In our communities, the "Pride" marches of the past have morphed into parades and festivals funded on a base of major corporate sponsorship, and capitalist consumption. Parade contingents now include large canvas banners affixed with familiar logos of national and local banks, and insurance, soft drink and beer, and real estate companies. Ironically, some of these same companies not so long ago refused to hire "out" members of our communities, but seeing how our business will improve their economic bottom line, we are now happily welcomed. We can now buy almost everything with the rainbow flag. I call this consumerism "the tchotchketization of a movement" ("tchotchke" in Yiddish means knick knacks, small objects, etc.).
While possibly the exception, and certainly not necessarily the rule, some of us at least are now "out" at work with few or no real consequences to our job security. Others now ascend the corporate ladder with relative ease, and own exclusive vacation homes in the Florida Keys, Panama, or Tuscany to "get away from it all." We gentrify older urban neighborhoods, and spruce up city landscapes with the newest decorative trends.

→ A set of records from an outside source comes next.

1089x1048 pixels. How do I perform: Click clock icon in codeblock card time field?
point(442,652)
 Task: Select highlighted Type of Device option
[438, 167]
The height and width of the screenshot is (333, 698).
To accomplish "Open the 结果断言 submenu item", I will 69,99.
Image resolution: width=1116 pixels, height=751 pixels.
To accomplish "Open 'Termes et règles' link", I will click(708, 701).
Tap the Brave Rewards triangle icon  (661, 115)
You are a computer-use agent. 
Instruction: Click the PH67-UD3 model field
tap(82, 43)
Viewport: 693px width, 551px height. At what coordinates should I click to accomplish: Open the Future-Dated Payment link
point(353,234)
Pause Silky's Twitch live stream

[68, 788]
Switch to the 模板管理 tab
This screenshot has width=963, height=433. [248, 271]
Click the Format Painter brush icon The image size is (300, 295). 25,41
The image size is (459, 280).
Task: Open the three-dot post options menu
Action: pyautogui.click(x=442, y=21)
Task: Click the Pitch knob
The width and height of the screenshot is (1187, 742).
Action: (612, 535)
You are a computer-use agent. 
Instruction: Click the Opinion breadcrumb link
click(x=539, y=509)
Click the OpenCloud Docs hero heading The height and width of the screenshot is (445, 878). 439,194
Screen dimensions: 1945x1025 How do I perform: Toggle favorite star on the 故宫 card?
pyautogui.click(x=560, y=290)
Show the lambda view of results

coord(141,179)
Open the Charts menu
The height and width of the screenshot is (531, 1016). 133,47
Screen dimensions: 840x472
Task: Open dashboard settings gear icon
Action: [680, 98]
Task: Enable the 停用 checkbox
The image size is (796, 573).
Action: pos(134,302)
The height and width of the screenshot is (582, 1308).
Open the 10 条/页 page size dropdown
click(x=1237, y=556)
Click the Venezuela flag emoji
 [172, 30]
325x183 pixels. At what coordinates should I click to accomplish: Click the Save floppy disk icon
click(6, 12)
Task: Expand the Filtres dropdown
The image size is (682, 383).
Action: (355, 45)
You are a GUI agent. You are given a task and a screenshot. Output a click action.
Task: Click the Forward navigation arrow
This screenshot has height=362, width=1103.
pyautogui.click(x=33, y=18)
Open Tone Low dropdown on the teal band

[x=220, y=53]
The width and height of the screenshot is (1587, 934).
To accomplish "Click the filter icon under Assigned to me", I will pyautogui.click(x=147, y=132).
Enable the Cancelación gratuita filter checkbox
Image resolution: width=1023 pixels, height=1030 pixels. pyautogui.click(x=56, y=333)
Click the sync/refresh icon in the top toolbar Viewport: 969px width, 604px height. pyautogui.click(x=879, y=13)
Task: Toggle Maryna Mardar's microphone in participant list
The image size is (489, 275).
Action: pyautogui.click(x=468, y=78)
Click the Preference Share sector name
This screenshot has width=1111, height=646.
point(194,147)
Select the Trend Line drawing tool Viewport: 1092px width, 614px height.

I ask, however, are we actually contributing to the ever widening income gap that has overtaken our country? And what about the folks and entire communities we dislocate as we gentrify entire neighborhoods?
More often than not, these individuals include white gay, lesbian, and bisexual men and women who conform fairly closely to traditional conceptualizations of gender expression, as cisgender. Lesbians, bisexual women, and trans people within an overriding sexist and cissexist society, statistically earn less than their cismale counterparts, and individuals who present along the transgender spectrum continue to find less freedom of expression, and, therefore, far less job security.
A Call to Further and Wider Action
While the "4 Ms" are all laudable goals, I believe that if we are going to achieve a truly equitable society, we must reach higher, wider, and broader. As important as these goals may be, I hope we do not envision them as the final resting place over the rainbow. If we do rest here, after having been seduced by promises of achieving some degree of credibility and respectability, I fear we will have become part of the very problems that so many of us have fought so tirelessly to eradicate.
I do remain hopeful, however. The increasing visibility and recognition of trans* people today has shaken traditionally dichotomous notions of gender, and in turn, other stifling kinds of binaries, which are the very cornerstones for the entrenchment keeping our society from moving forward. Their stories and experiences have great potential to bring us back into the future -- a future in which anyone on the gender spectrum everywhere will live freely, unencumbered by social taboos and cultural norms of gender. It is a future in which the "feminine" and "masculine"-- as well as all the qualities on the continuum in between -- can live and prosper in us all.
Metaphorically, oppression operates like a wheel with many spokes. If we work to dismantle only one or a few specific spokes, the wheel will continue to roll over people. Let us, then, also work on dismantling all the many spokes to conquering all the many forms of oppression in all their many forms.
Until and unless we can join in coalition with other groups, I consider that the possibility for achieving a genuine sense of community and a genuine sense of equity will be unattainable. I believe also that sexual and relational attractions and gender identities and expressions alone are not sufficient to connect a community, and by extension, a movement for progressive social change, and that we must, therefore, look beyond ourselves and base a community and a movement not simply on social identities, but also on shared ideals and values among individuals from disparate social identities, with like minds, political philosophies, and strategies for achieving their objectives.